> [Selected passage]
"""

The National Oceanic and Atmospheric Administration (NOAA) recently announced $20.1 million in funding for harmful algal bloom (HAB) and hypoxia research projects and monitoring activities throughout U.S. coastal and Great Lakes waters.

Bingqing Liu of our School of Geosciences will be working with investigators at Louisiana State University and Princeton University on a major study of the roles of harmful algal blooms, warming, and extreme weather events in the Northern Gulf of Mexico. Liu is leading the UL Lafayette component of the project. Her duties include developing the biogeochemistry model, conducting large-scale fieldwork in the northern Gulf of Mexico, collecting field hyperspectral measurements, and creating remote sensing products to validate and calibrate the biogeochemistry model.

This project is funded by the NCCOS Competitive Research Program (CRP) in NOAA's National Ocean Service. This project is being led by Louisiana State University with a total budget of $1.56 million, and a grant allocation of $210,000 to UL Lafayette.

The project title is "Biological Vulnerability to Hypoxia from Climate Warming and Eutrophication in the Northern Gulf of Mexico." The abstract follows.

The hypoxic zone in the northern Gulf of Mexico (NGOM), triggered by eutrophication, continues to have widespread negative impacts on the marine ecosystem and species. The formation, evolution, and ecological impact of the hypoxic zone under current conditions are relatively well studied. However, the hypoxic zone under future conditions with the combined effect of climate warming, ocean deoxygenation, and eutrophication remains to be explored. Dissolved oxygen concentration of less than 2 mg/L is usually used to define environmental hypoxia but the impact of hypoxic stress on marine animals, i.e., physiological hypoxia, is controlled by both dissolved oxygen concentration and animal metabolic rate modulated by temperature. To better understand the impact of hypoxia on marine organisms of importance, this project will characterize the NGOM hypoxic zone under climate warming and eutrophication, develop and calibrate an ecophysiological framework for commercially and ecologically important species in the NGOM, and apply it to study temperature-dependent habitat shifts and contraction and body size shrink for those species in NGOM in the next three decades by mid-21st century. Finally, the project will engage coastal zone resource managers and policymakers to ensure the transition of research products to management.

"""

> [Task to carry out]
Transcribe the hypoxia research passage word for word, from "This project is funded" up to and including "The abstract follows.".

> [Material shown]
"""

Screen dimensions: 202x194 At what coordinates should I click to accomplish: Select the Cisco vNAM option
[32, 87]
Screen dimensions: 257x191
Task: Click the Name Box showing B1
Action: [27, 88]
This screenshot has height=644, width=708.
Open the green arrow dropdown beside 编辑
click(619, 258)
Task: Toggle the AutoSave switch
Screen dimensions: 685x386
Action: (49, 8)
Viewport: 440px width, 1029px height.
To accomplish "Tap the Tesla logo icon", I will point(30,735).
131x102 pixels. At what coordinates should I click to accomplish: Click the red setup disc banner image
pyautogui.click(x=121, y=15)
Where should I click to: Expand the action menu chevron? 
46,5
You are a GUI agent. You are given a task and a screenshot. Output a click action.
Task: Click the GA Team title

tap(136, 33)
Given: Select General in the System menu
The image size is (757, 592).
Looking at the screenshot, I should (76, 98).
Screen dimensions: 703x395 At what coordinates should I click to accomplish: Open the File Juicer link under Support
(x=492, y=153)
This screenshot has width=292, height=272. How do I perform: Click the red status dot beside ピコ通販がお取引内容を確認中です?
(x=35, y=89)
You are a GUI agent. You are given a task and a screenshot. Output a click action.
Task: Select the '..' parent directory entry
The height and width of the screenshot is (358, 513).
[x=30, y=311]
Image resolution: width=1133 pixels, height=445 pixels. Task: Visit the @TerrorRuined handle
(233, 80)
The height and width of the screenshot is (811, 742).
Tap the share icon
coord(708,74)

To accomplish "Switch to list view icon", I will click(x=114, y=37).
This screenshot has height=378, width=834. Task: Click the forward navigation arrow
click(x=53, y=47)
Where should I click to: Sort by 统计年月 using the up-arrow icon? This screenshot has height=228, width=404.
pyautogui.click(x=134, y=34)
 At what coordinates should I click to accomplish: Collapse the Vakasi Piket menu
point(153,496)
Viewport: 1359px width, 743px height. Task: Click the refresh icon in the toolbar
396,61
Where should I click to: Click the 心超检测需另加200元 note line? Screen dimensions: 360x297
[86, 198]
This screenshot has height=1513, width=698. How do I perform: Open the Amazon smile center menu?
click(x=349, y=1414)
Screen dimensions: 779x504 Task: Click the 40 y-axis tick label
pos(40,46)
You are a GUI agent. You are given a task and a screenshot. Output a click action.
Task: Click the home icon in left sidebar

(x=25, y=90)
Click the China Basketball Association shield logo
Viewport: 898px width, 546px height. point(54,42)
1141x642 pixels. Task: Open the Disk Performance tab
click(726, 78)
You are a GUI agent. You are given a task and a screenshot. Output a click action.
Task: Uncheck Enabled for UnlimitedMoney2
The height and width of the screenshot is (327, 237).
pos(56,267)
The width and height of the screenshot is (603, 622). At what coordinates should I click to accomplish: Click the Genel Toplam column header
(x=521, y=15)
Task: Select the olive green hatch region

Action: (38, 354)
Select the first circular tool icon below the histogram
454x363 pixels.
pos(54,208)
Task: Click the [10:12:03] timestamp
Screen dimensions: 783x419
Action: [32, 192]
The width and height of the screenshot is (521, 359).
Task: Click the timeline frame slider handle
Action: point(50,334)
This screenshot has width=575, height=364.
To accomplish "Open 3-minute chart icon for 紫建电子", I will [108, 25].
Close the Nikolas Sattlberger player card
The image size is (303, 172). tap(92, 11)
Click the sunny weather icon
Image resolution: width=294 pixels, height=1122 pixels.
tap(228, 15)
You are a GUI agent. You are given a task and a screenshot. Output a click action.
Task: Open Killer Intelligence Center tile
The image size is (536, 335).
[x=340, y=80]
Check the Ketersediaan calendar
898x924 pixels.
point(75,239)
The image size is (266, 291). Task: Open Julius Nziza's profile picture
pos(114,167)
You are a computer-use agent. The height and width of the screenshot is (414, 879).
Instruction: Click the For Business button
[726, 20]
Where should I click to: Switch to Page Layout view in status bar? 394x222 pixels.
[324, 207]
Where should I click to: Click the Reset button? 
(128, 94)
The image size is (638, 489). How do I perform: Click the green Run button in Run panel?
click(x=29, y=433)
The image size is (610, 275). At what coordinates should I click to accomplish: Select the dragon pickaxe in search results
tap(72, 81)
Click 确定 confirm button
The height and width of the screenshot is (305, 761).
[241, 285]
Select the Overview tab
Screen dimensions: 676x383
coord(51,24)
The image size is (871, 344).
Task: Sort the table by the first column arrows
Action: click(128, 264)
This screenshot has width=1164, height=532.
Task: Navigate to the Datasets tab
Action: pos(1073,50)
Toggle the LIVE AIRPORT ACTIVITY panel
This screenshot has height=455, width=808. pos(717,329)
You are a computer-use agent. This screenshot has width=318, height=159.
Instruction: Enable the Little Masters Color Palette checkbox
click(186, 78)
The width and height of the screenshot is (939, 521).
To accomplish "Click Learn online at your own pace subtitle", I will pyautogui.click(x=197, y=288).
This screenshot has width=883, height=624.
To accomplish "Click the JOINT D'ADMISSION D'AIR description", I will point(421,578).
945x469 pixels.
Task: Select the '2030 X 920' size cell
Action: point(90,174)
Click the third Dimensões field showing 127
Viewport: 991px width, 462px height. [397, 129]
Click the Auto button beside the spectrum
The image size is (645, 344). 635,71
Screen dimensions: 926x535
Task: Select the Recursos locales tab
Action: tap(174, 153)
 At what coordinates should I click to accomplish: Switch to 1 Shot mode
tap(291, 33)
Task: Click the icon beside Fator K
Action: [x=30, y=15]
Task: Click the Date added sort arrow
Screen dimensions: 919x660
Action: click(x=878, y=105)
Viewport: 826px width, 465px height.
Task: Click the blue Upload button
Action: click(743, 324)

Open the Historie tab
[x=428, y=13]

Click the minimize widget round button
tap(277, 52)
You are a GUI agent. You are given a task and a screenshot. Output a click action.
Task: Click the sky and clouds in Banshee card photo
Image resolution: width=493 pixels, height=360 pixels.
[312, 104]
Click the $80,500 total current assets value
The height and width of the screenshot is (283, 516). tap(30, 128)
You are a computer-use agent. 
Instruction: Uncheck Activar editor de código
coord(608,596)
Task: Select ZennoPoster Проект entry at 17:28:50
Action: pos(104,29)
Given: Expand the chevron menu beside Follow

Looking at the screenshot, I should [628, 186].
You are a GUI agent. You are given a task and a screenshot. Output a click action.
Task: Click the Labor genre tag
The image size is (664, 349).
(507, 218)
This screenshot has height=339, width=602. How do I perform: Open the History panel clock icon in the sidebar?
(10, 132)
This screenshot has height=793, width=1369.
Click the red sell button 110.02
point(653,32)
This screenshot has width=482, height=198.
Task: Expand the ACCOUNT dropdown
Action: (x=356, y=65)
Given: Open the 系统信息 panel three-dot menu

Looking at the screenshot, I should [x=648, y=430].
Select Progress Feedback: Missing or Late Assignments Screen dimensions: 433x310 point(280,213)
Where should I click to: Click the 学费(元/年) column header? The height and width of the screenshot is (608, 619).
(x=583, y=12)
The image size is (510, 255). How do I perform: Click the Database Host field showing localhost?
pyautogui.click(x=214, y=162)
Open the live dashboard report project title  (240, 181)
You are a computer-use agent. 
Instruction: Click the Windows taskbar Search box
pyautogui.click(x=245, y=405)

"""

> [Solution to this problem]
This project is funded by the NCCOS Competitive Research Program (CRP) in NOAA's National Ocean Service. This project is being led by Louisiana State University with a total budget of $1.56 million, and a grant allocation of $210,000 to UL Lafayette.

The project title is "Biological Vulnerability to Hypoxia from Climate Warming and Eutrophication in the Northern Gulf of Mexico." The abstract follows.